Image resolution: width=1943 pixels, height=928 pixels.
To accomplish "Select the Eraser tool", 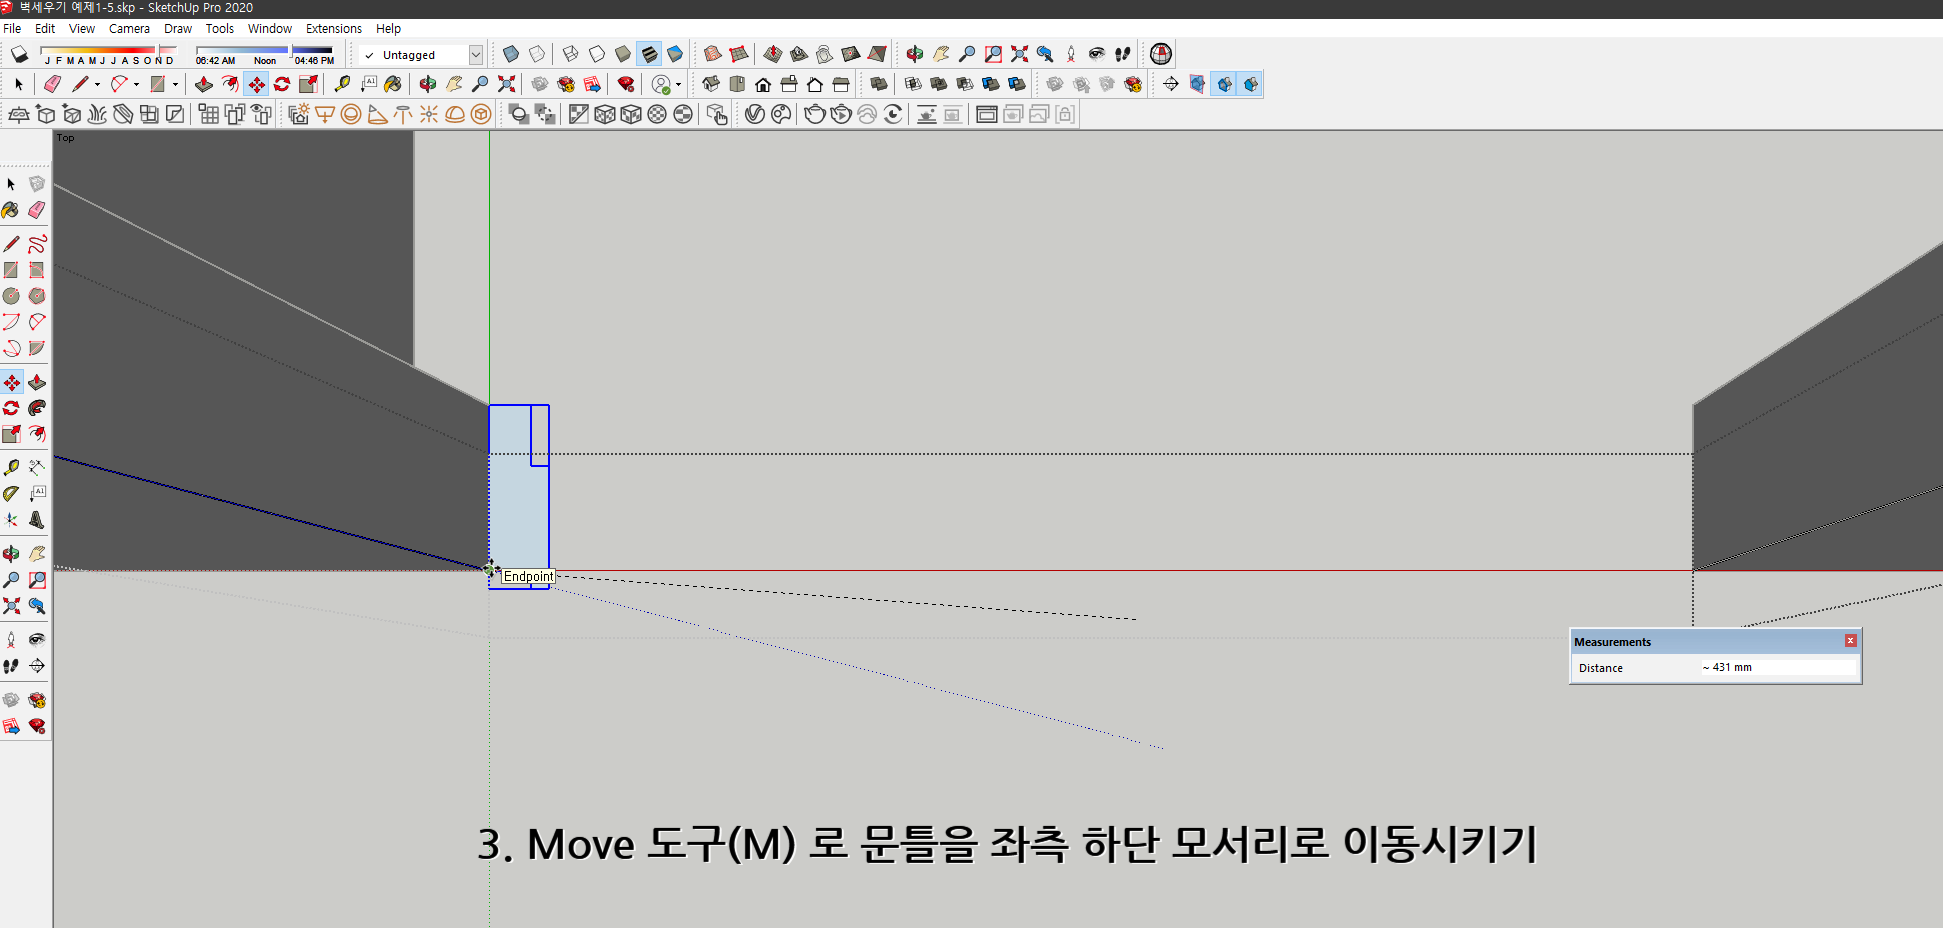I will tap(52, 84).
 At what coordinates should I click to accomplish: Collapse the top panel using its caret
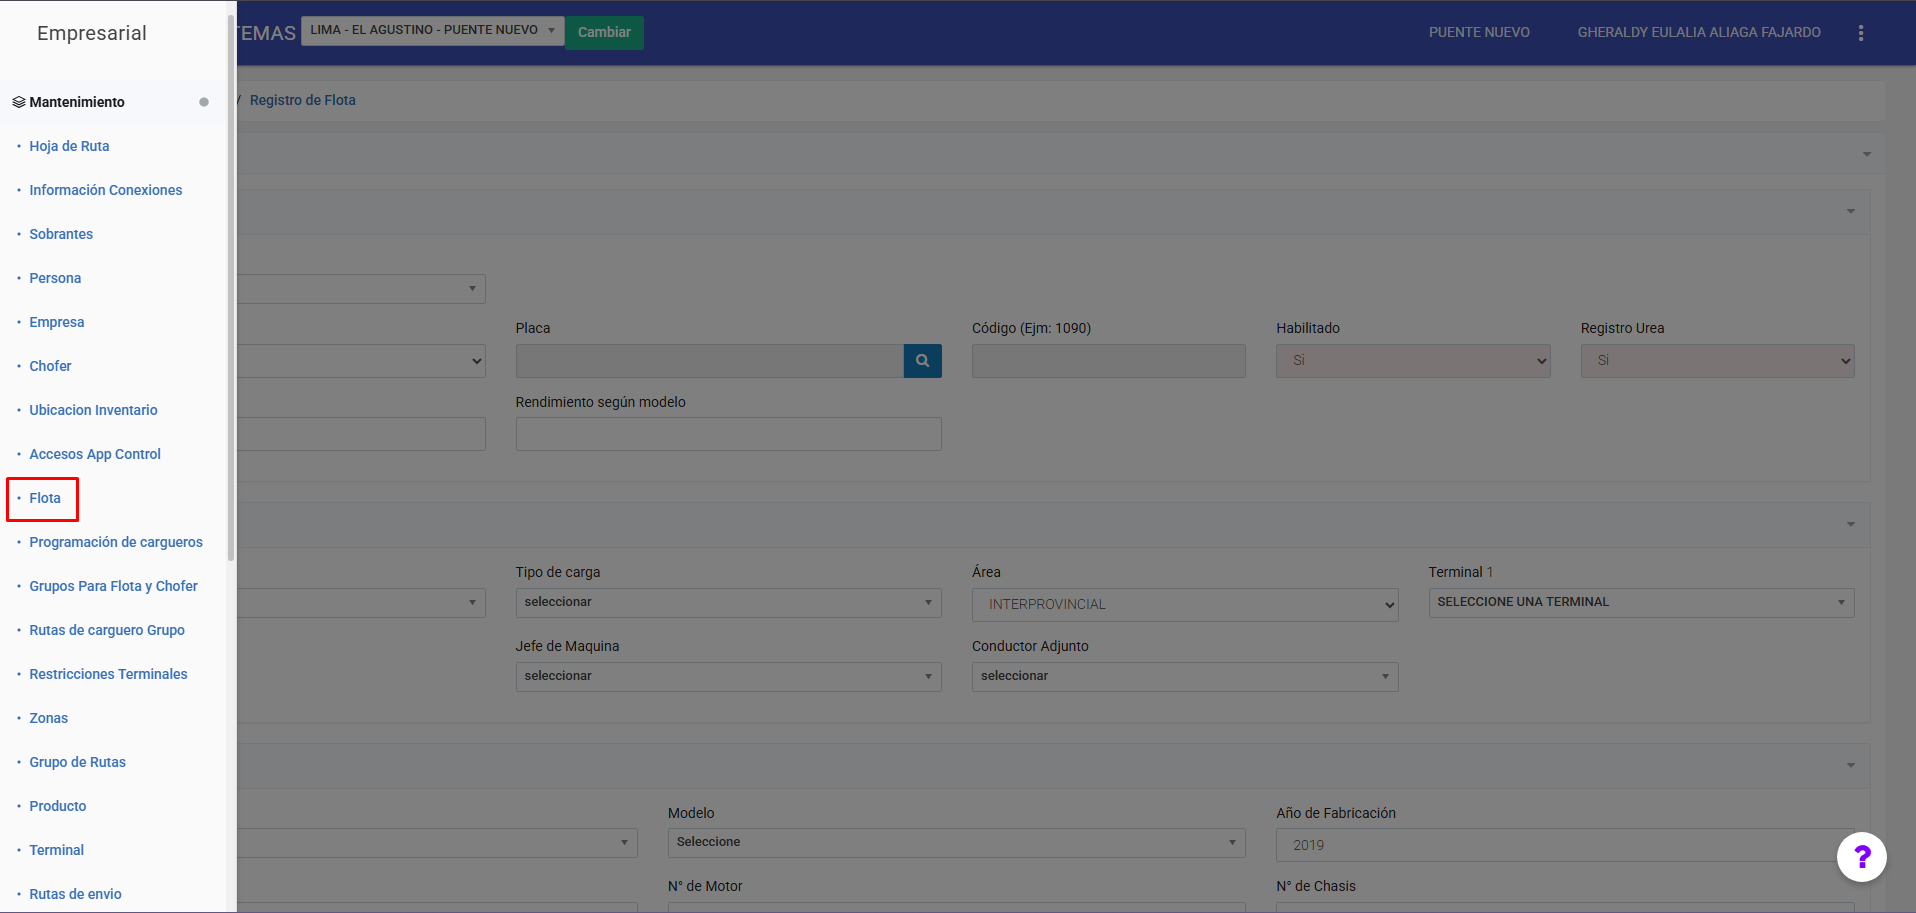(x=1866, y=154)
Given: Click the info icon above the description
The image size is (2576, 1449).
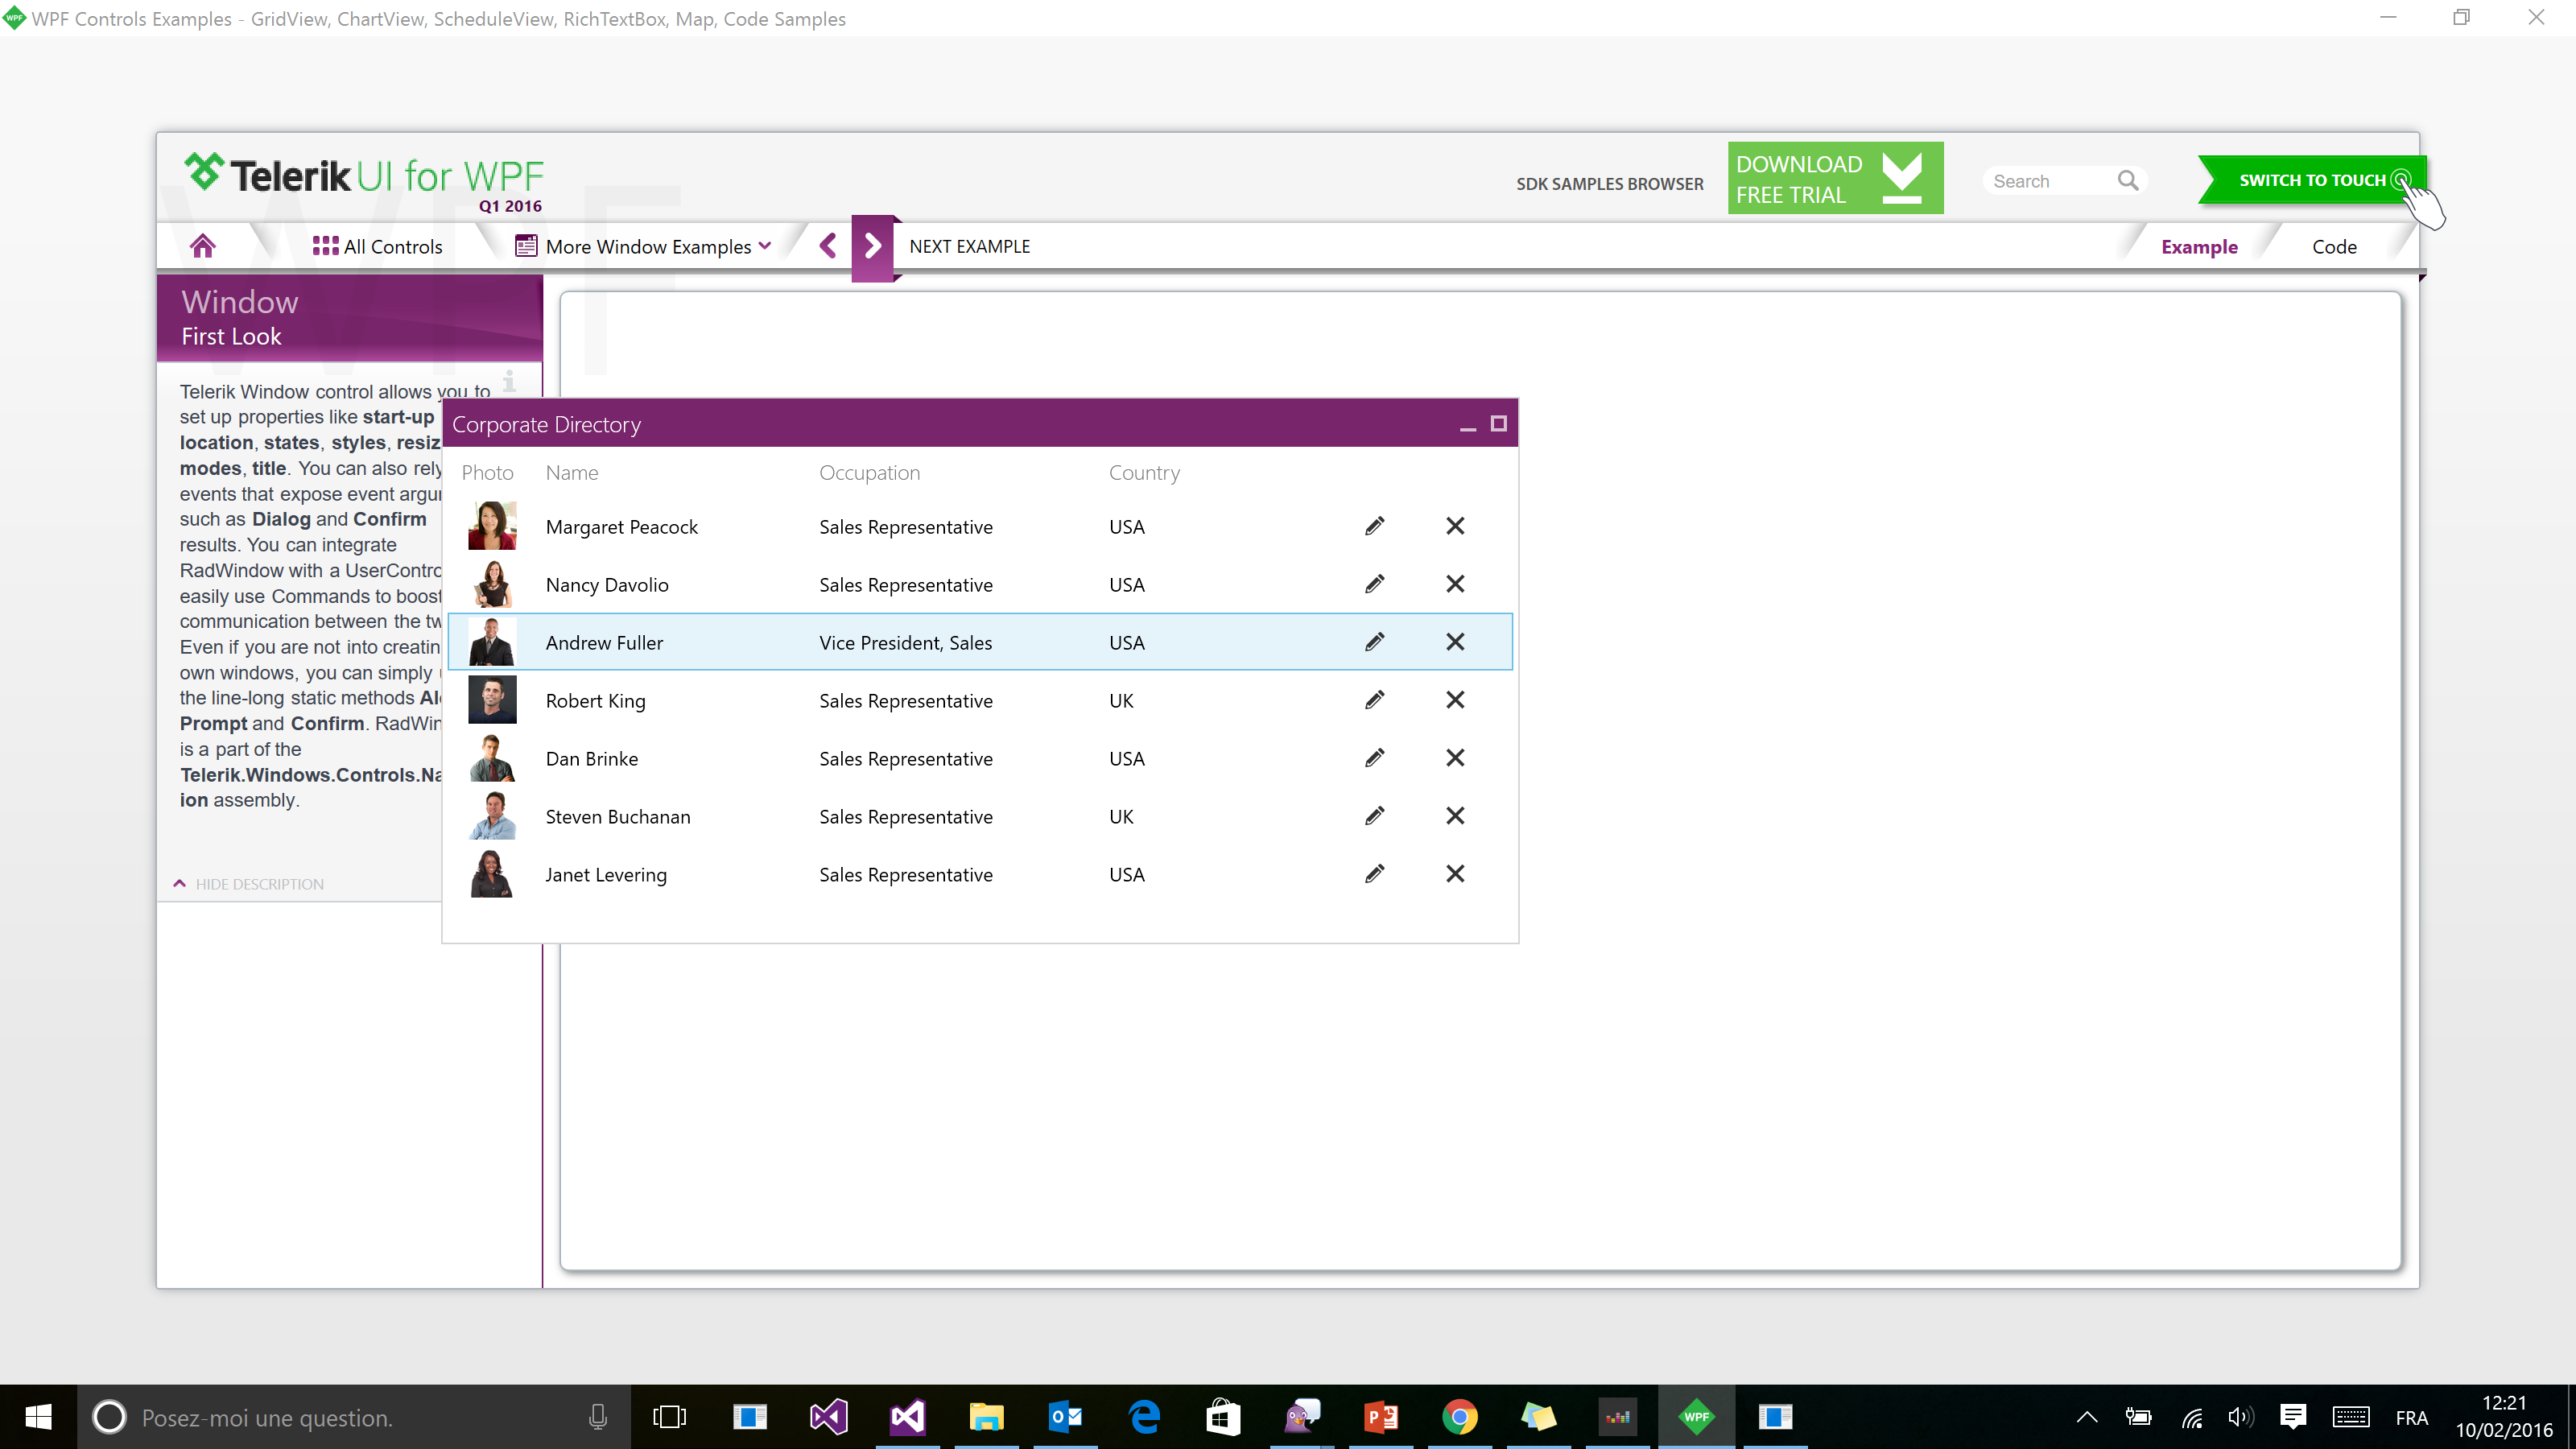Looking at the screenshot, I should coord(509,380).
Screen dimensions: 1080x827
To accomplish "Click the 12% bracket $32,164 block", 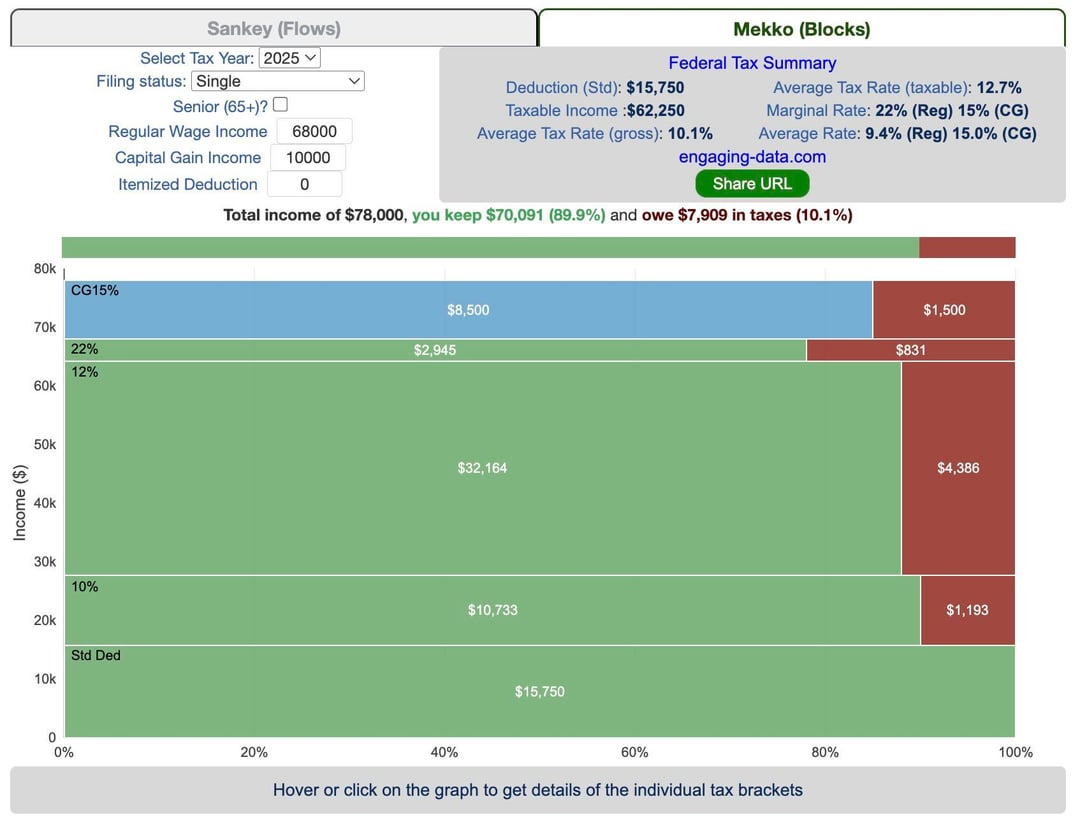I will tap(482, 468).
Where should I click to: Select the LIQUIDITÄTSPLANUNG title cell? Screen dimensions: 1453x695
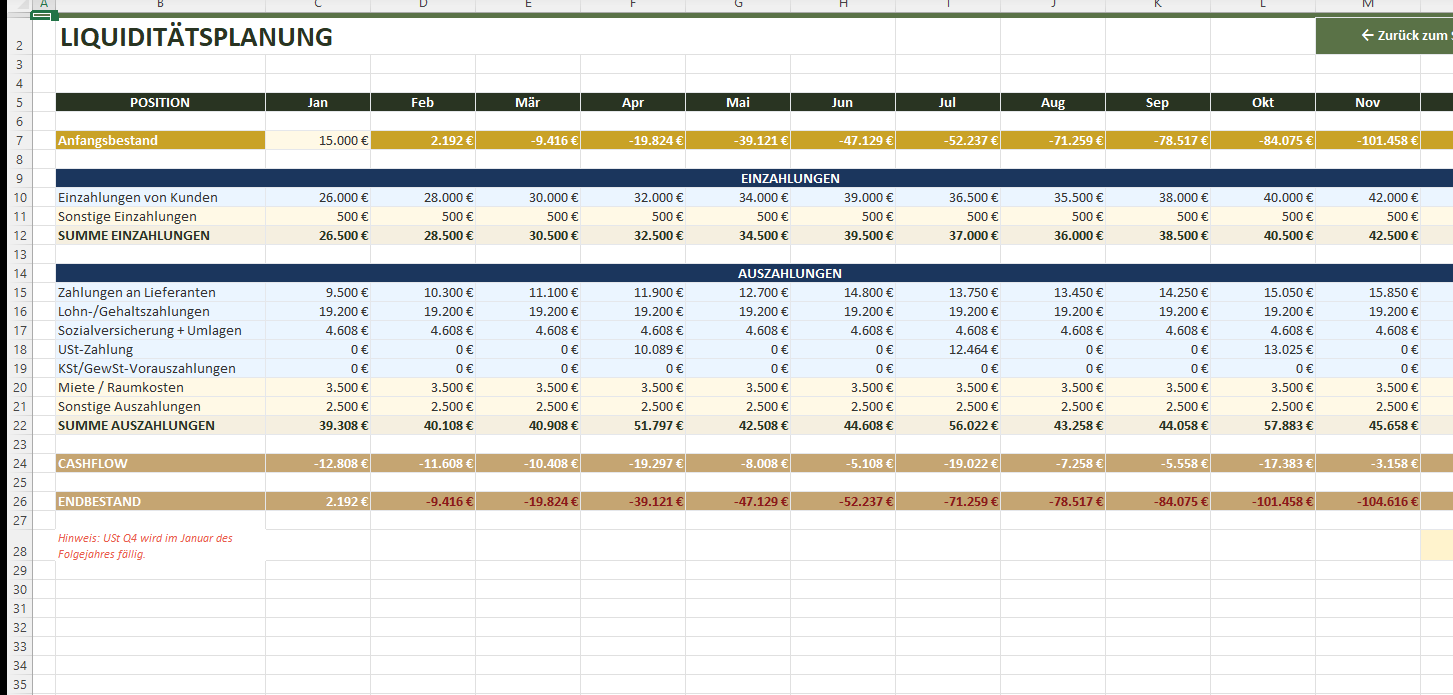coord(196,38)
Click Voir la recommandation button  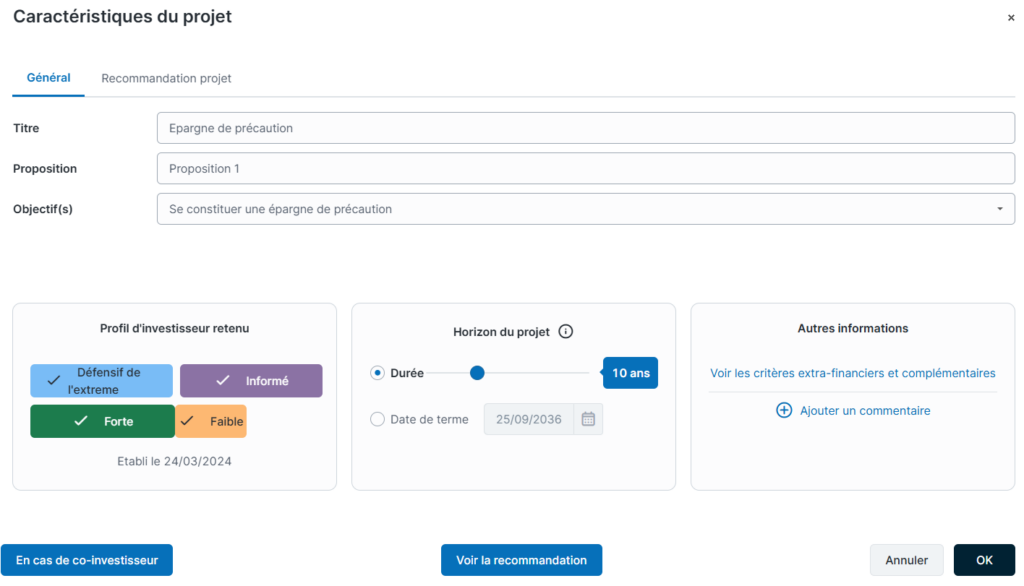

**SHORT PROBLEM:** Find every line in the data above that contains the word "dimensions" and copy each of those lines. Case counts.

**SOLUTION BELOW:**
Screen dimensions: 1080x827
Where should I click to: Select the LIQUIDITÄTSPLANUNG title cell? Screen dimensions: 1453x695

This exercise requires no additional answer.